Wolbachia Turunkan Kasus DBD di Yogyakarta, Terendah selama 10 tahun
Diperlukan pemahaman melepaskan Wolbachia di masyarakat
Follow IDN Times untuk mendapatkan informasi terkini. Klik untuk follow WhatsApp Channel & Google News
Sleman, IDN Times - Jumlah kasus Demam Berdarah Dengue (DBD) di Kota Yogyakarta mengalami penurunan. Per Oktober 2023, terdapat 67 kejadian DBD di Kota Yogyakarta. Angka tersebut yang terendah selama sepuluh tahun terakhir, mengingat siklus 5 tahunan kejadian DBD Kota Yogyakarta terjadi di 2010, dan selanjutnya 2016.
Kepala Bidang Pencegahan Pengendalian Penyakit dan Pengelolaan Data dan Sistem Informasi Kesehatan Dinas Kesehatan (Dinkes) Kota Yogyakarta, Lana Unwanah meyakini, selain upaya masyarakat dengan program pemberantasan sarang nyamuk, Wolbachia menjadi teknologi yang melengkapi usaha pengendalian DBD yang efektif menurunkan angka kasus.
Penurunan kasus yang signifikan ini, maka alokasi dana fogging hanya terealisasi sebagian kecil saja. Sepanjang 2023 ini, baru dilakukan sembilan kali fogging. Angka ini jauh lebih rendah dibandingkan periode sebelum nyamuk Aedes aegypti ber-Wolbachia dilepaskan. Pada tahun 2016, fogging dilakukan sebanyak lebih dari 200 kali. Tahun 2017 fogging dilakukan lebih dari 50 kali. “Ada sejumlah anggaran yang signifikan yang bisa kami alokasikan ke penanganan penyakit lainnya,” jelas Lana.
Baca Juga: Pasien DBD Sleman Berkurang, Wolbachia Mampu Turunkan Kasus
1. Teknologi yang aman, namun perlu pemahaman di masyarakat
Peneliti Pendamping World Mosquito Program (WMP) Yogyakarta, Riris Andono Ahmad mengatakan teknologi nyamuk ber-Wolbachia merupakan teknologi yang sangat potensial sebagai strategi pelengkap untuk pengendalian DBD. "Ini merupakan teknologi yang aman, dengan risiko implementasi yang sangat rendah (negligible). Ini merupakan hasil kajian analisis risiko yang dilakukan secara independen oleh sejumlah ahli dari berbagai bidang," kata Riris.
Hal tersebut yang selanjutnya menumbuhkan kepercayaan bagi para pemangku dan masyarakat Kota Yogyakarta untuk mengadopsi teknologi tersebut.
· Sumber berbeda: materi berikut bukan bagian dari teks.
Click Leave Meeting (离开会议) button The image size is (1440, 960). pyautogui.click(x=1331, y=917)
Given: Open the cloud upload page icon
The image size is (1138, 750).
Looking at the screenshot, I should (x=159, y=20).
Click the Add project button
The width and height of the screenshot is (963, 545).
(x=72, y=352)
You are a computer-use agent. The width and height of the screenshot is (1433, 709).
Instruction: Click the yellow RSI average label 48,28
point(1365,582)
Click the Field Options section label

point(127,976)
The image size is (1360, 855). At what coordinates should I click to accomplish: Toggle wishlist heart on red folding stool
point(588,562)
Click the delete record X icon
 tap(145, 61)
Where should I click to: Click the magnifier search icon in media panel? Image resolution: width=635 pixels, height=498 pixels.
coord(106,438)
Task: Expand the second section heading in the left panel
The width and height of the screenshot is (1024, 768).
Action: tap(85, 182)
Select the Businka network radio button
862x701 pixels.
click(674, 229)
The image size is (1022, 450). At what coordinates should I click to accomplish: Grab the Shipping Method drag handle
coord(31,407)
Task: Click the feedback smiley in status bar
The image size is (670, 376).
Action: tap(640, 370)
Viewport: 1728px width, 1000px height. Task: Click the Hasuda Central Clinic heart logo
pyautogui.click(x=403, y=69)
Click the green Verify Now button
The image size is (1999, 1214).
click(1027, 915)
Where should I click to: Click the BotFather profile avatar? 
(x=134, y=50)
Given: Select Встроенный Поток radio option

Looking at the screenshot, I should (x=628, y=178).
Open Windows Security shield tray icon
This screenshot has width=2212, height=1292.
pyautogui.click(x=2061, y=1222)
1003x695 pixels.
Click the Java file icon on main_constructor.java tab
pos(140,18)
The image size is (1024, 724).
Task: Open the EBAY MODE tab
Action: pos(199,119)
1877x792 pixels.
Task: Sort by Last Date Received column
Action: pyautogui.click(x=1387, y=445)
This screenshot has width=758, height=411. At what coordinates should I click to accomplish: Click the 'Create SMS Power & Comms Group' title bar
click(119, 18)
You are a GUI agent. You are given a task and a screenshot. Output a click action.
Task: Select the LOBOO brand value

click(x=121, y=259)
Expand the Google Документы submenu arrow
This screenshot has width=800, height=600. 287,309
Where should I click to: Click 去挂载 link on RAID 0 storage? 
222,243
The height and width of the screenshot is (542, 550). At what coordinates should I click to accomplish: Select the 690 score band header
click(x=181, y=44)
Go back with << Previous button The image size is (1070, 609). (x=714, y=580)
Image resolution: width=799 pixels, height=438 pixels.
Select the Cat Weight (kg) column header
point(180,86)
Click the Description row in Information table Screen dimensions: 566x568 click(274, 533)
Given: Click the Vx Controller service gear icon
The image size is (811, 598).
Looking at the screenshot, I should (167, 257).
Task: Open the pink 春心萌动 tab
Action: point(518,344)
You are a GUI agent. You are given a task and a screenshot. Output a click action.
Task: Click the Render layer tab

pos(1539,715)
Secara singkat, Riris menyatakan cara kerja Wolbachia di dalam tubuh nyamuk Aedes aegypti. "Wolbachia adalah bakteri alami yang terdapat di sebagian besar serangga di dunia,” lanjut Riris.
Setelah diteliti, bakteri ini terbukti dapat menekan replikasi virus dengue di dalam tubuh nyamuk Aedes aegypti.
Selain di laboratorium, peneliti juga berjuang keras di lapangan. Pelepasan nyamuk ber-Wolbachia di habitat alaminya mutlak membutuhkan persetujuan masyarakat. Sosialisasi yang memadai tak hanya dilakukan di tengah masyarakat, namun juga mengajak para pemangku kepentingan untuk berkunjung ke laboratorium. “Ini bukan penelitian sembarangan. Kami jadi saksi kesungguhan penelitian ini di laboratorium,” jelas Totok Pratopo, tokoh masyarakat yang tinggal di bantaran Sungai Code.
Setelah yakin dengan penelitian ini, pria yang juga menjabat sebagai Ketua Komunitas Pamerti Code ini turut membantu para peneliti dalam meyakinkan masyarakat. Bagi Totok meyakinkan masyarakat di awal penuh tantangan. Lantaran selama ini masyarakat meyakini bahwa nyamuk penyebab DBD. “Ini mau berantas DBD malah dilepas nyamuk,” tiru Totok.
Pelan-pelan ia menjelaskan perihal metode ini dengan bahasa yang mudah dipahami. Belakangan masyarakat tak perlu diyakinkan lagi seiring turunnya kasus DBD di wilayahnya setelah pelepasan Wolbachia.